If you do have upcoming wedding you must wait for them to cancel first, (much as the same with holidays). However, the best thing to do is to contact your suppliers and try and reach a mutual decision of postponing the date. It’s seems whilst the majority are acting compassionately and being flexible, there are the small minority who are trying to profit through the coronavirus disruption. If a new date is agreed make sure this is in writing along with anything else you have agreed.
The Competition and Markets Authority has previously warned the wedding sector that excessive cancellation charges, even when contracts had been signed, are not legally binding the BBC reports. This confirms my above point about any cancellation charges must be reasonable.
I have seen businesses claim that they didn’t have a force majeure clause in their contracts and therefore the customer has no right to refund. Even without a force majeure clause the common law doctrine of frustration would provide the ability to discharge any obligations if those obligations become physically or commercially impossible to perform.

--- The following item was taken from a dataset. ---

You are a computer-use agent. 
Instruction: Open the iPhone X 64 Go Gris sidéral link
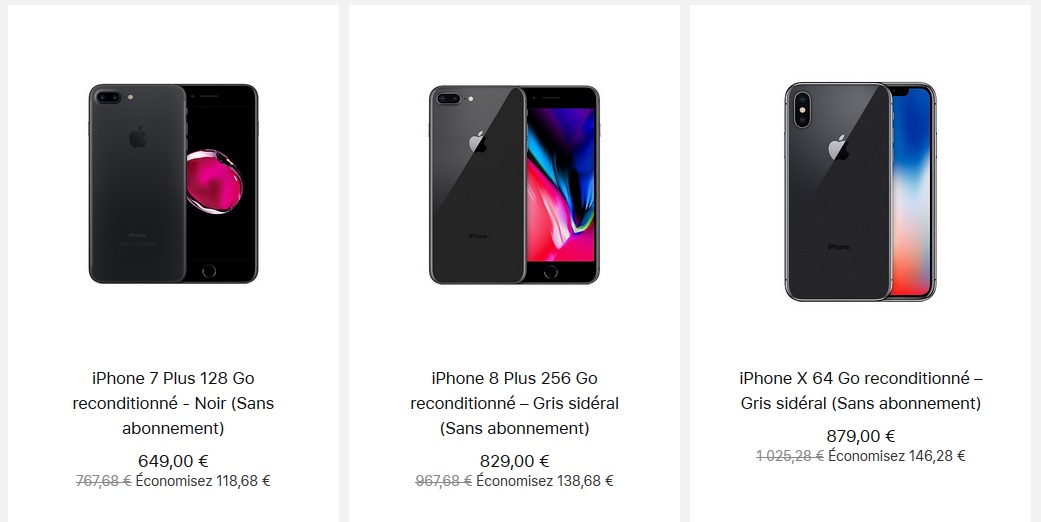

A force majeure clause is potentially unfair under consumer law, particularly if a trader obtains an unfair windfall or benefit from invoking the clause. Hanging on to any money already paid in circumstances where the event did not go ahead, is likely to be viewed as unfair. As a result it would normally be advisable for businesses relying on force majeure when cancelling an event or services, to be prepared to issue a full or partial refund to their customers. Even if this is postponed and the new dates are not convenient or the service is no longer needed (beauty treatments for example) then I would still argue it is unfair to keep hold of any money that has already been paid. Further if businesses treat their customers fairly now they are more likely to return when all is safe and legal to do so rather than leaving them angry and frustrated now.
I will summarise CMA’s general views about how the law operates in this area.
However my views on this are whilst yes you are more than likely be legally allowed to obtain a refund if it is for a service you know you will still want once restrictions are lifted and it doesn’t put you out of pocket please consider small businesses who would potentially be put out of business if all of their customers requested a refund.
If your claim is refused you should contact your insurance company (if you have wedding insurance) or in terms of events contact your bank. Section 75 of the Consumer Credit Act gives consumers additional protection should something go wrong. If you paid by credit card for something worth more than £100 and less than £30,000 you can claim your money back through that. If you paid by debit card there is a process called chargeback which isn’t a right or guarantee but it is a way your bank may be able to help.